Interrupções na cicatrização: fatores externos que prolongam a recuperação pós-cirúrgica

Tratamento de canal no dente
Sabe aquela sensação de que o pós-operatório deveria ter sido mais simples, mas a gengiva insiste em continuar inchada ou o desconforto não desaparece no tempo previsto? Muitas vezes, o erro não está na mão do cirurgião, mas em hábitos aparentemente inofensivos que sabotam a recuperação da sua boca. Quando removemos um dente ou instalamos um implante, o corpo inicia uma corrida complexa para reconstruir tecidos, e qualquer interferência externa pode transformar uma cicatrização tranquila em um processo lento e doloroso. O impacto invisível do estilo de vida no pós-operatório

O maior vilão da cicatrização bucal costuma ser o hábito de fumar. Pode parecer apenas um detalhe, mas a nicotina causa uma vasoconstrição severa nos tecidos da boca. Na prática, isso significa que o fluxo de sangue que deveria chegar à região operada para levar oxigênio e nutrientes vitais é drasticamente reduzido. Sem esse aporte sanguíneo adequado, as células responsáveis pela regeneração do tecido gengival e ósseo simplesmente não conseguem trabalhar no ritmo necessário. Pacientes fumantes, por exemplo, apresentam um risco muito maior de desenvolver alveolite — uma inflamação intensa e dolorosa que ocorre quando o coágulo protetor é perdido ou não se forma corretamente. Além disso, a temperatura do que você ingere tem um peso que muita gente subestima.

Nos primeiros dias após uma extração ou cirurgia de implante, o metabolismo local está extremamente sensível. Consumir alimentos ou bebidas quentes dilata os vasos sanguíneos e pode desencadear sangramentos desnecessários, além de aumentar o inchaço.

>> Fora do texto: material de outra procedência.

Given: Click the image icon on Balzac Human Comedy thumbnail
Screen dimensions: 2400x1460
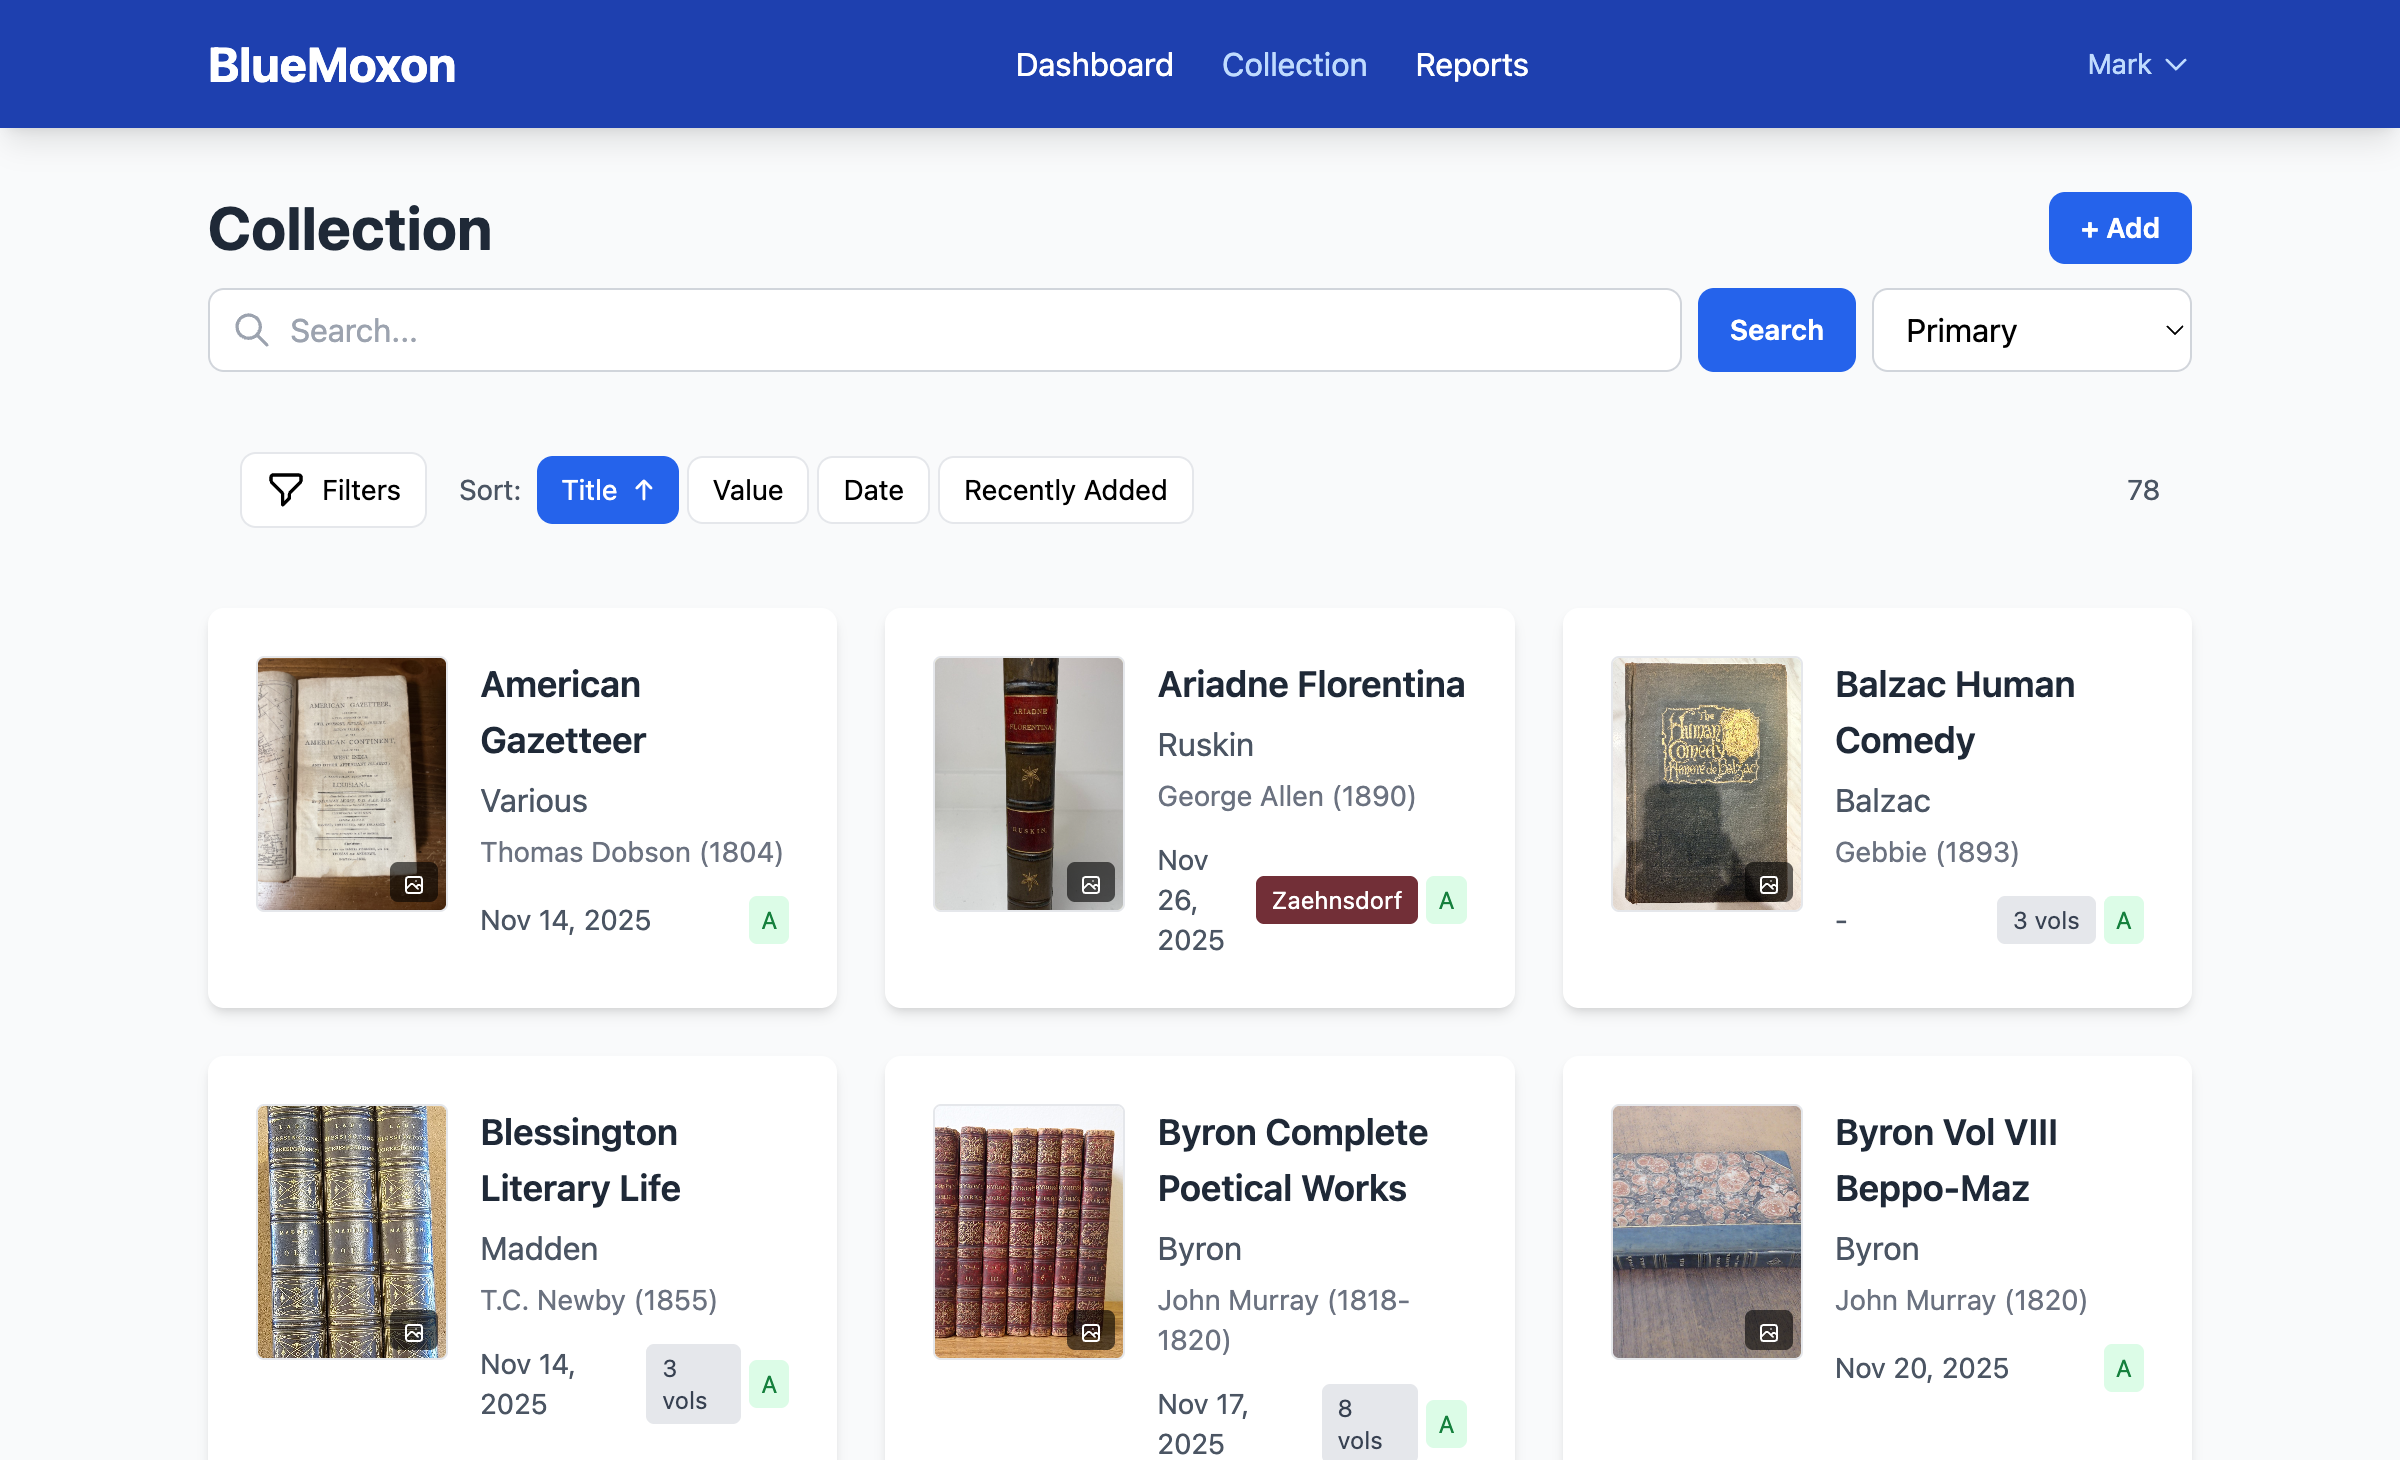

O segredo aqui é a paciência: líquidos gelados ou em temperatura ambiente são seus melhores aliados, pois ajudam a manter a área sob controle enquanto o organismo organiza o “conserto” do tecido.

Erros comuns na higienização da área operada Existe um medo natural de tocar na região onde foi feita a cirurgia, o que leva muitos pacientes a ignorarem a higiene local. Esse receio é compreensível, mas perigoso. Se a placa bacteriana se acumula ao redor dos pontos ou sobre o alvéolo cicatricial, o risco de infecção dispara. A boca é um ambiente naturalmente rico em microrganismos; quando deixamos restos alimentares estagnados, criamos um banquete para bactérias que vão inflamar o tecido, atrasando o fechamento da ferida.